Na época, Itabuna deveria ter uma população estimada na faixa dos 35 mil habitantes levando-se em conta os dados do Censo do IBGE de 1920 e 1940 que apontam pouco mais de 30 mil e 40 mil respectivamente. Hoje, segundo o Censo de 2010, Itabuna tem 204.667 habitantes. Daí, como observa o professor, a partir da reportagem, foi esse o fato mais sensacional de 1930 na cidade. Há ainda o aspecto da criminalização da pessoa trans.
“Trata-se de um caso visto como da polícia, que a remete a médicos para atestar a sanidade mental. Tem-se a junção polícia, a partir da moral e costumes, com autoridades científicas. E as alternativas para ela-ele na definição no microcosmo de Itabuna é um exemplo do que se manifesta localmente no país: Cangaceiro? Índio pataxó? Criminoso? Doente mental?”, analisa o antropólogo.
Mobilização
Presidente do GGB, o historiador e jornalista, Marcelo Cerqueira, coordenador da Política LGBT da Secretaria Municipal da Reparação (Semur) destaca que ainda é necessária uma atenção continuada não apenas aos direitos, mas a aspectos da saúde mental de quem desafia os padrões normativos de sexualidade e identidades de gênero. “Foram décadas de luta contra a inclusão da nossa condição como doença.
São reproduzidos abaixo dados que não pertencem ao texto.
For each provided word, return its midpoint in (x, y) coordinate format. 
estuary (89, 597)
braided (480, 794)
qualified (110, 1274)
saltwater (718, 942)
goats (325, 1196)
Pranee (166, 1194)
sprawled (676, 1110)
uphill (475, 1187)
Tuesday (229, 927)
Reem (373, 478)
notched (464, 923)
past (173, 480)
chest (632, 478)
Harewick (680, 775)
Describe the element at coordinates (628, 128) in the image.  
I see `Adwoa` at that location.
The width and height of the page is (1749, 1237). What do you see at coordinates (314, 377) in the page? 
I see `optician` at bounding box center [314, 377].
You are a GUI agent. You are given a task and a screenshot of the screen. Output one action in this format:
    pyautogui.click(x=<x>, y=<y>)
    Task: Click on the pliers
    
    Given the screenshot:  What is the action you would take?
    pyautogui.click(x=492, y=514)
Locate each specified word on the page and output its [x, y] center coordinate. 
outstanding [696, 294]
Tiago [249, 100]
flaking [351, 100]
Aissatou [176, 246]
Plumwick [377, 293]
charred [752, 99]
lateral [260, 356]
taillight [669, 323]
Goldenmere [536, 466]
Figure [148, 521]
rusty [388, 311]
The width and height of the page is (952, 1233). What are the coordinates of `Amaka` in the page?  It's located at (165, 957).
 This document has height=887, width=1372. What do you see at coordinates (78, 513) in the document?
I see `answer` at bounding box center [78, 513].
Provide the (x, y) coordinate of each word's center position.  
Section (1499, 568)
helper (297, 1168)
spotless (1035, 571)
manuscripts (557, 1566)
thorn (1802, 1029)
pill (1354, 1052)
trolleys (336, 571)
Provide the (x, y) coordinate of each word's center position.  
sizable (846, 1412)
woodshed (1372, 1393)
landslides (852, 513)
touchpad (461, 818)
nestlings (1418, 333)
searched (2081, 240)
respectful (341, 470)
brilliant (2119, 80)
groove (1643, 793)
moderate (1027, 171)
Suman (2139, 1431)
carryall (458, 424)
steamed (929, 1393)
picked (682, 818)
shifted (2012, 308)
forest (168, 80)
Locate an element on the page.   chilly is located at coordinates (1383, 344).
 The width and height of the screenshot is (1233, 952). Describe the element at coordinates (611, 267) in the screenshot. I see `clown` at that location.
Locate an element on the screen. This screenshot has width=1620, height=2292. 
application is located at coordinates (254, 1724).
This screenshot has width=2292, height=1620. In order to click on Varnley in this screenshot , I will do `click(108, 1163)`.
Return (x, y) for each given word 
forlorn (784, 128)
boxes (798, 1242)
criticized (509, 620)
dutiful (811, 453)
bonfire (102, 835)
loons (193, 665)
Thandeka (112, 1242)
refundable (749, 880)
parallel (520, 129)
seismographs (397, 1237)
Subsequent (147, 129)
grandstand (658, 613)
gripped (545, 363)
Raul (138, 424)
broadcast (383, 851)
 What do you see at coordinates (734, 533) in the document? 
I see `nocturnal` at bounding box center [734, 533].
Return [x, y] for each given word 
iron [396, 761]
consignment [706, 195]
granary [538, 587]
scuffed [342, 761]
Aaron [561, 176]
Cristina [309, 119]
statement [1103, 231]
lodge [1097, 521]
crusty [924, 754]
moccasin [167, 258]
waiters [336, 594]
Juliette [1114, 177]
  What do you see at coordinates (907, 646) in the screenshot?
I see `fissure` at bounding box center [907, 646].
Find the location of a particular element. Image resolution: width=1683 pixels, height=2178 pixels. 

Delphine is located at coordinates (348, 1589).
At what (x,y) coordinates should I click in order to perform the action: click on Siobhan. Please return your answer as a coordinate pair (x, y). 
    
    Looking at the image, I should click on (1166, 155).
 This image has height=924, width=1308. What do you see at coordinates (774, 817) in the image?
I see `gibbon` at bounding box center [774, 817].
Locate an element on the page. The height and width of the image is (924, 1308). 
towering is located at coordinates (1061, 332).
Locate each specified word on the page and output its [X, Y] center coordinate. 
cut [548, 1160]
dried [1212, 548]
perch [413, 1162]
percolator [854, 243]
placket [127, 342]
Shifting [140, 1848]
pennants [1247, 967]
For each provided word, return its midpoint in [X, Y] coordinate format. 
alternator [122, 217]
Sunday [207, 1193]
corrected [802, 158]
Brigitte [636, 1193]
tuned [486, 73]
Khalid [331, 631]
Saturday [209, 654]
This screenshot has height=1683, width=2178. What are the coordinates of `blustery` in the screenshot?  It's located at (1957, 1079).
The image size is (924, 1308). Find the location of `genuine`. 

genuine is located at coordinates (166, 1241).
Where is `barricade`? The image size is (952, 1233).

Nesse mês de setembro além da questão do respeito à diversidade, estamos fortalecendo a luta por saúde mental com as campanhas de prevenção ao suicídio, pois as violências a que estamos submetidos nos adoece e nos leva a ter que manter frentes de luta que vão além das que exigem respeito”, acrescenta.
Cerqueira diz imaginar o quanto de solidão deve ter se abatido sobre essa personagem da reportagem de 1930. “Pessoas como ela são heroínas anônimas porque mesmo em meio a tantas adversidades estavam vivendo a condição com a qual se identificavam”.
Doutor em direito pela UFBA, professor de ensino superior e membro do Conselho Estadual dos Direitos da População de Lésbicas, Gays, Bissexuais, Travestis e Transexuais do Estado da Bahia, Efson Lima aponta para a importância da mobilização constante por conta da persistência dos modelos de violência contra esses grupos. “É importante ressaltar que o movimento LGBTQIA+ pautou a transexualidade como elemento da condição humana e não como doença. Essa pauta esteve em diversos debates. Não obstante, a Organização Mundial de Saúde (OMS) retirou em 2018 a transexualidade da lista de doenças ou distúrbios mentais e publicou a 11ª edição da Classificação Estatística Internacional de Doenças e Problemas Relacionados à Saúde (CID), que fez a exclusão do chamado “transtorno de identidade sexual” ou “transtorno de identidade de gênero”. A partir de 2022 entra em vigor a nova classificação da OMS”, diz.
Essa conquista apontada por Lima são vitórias de batalhas em uma guerra que não dá tréguas. Infelizmente, a moça de 1930, que permanece anônima na perspectiva da sua identificação como mulher, não pôde, possivelmente, sequer sonhar com a liberdade de viver sob a condição de gênero em que se sentia confortável. Nos dias seguintes já não houve mais menção no jornal ao que aconteceu com ela. Mas ao longo do tempo histórias como a sua alimentaram a busca de caminhos que aos poucos vão se alargando em meio a muita luta.
*A reprodução de trechos das edições de A TARDE mantém a grafia ortográfica do período. Fontes: Edições de A TARDE, Cedoc A TARDE.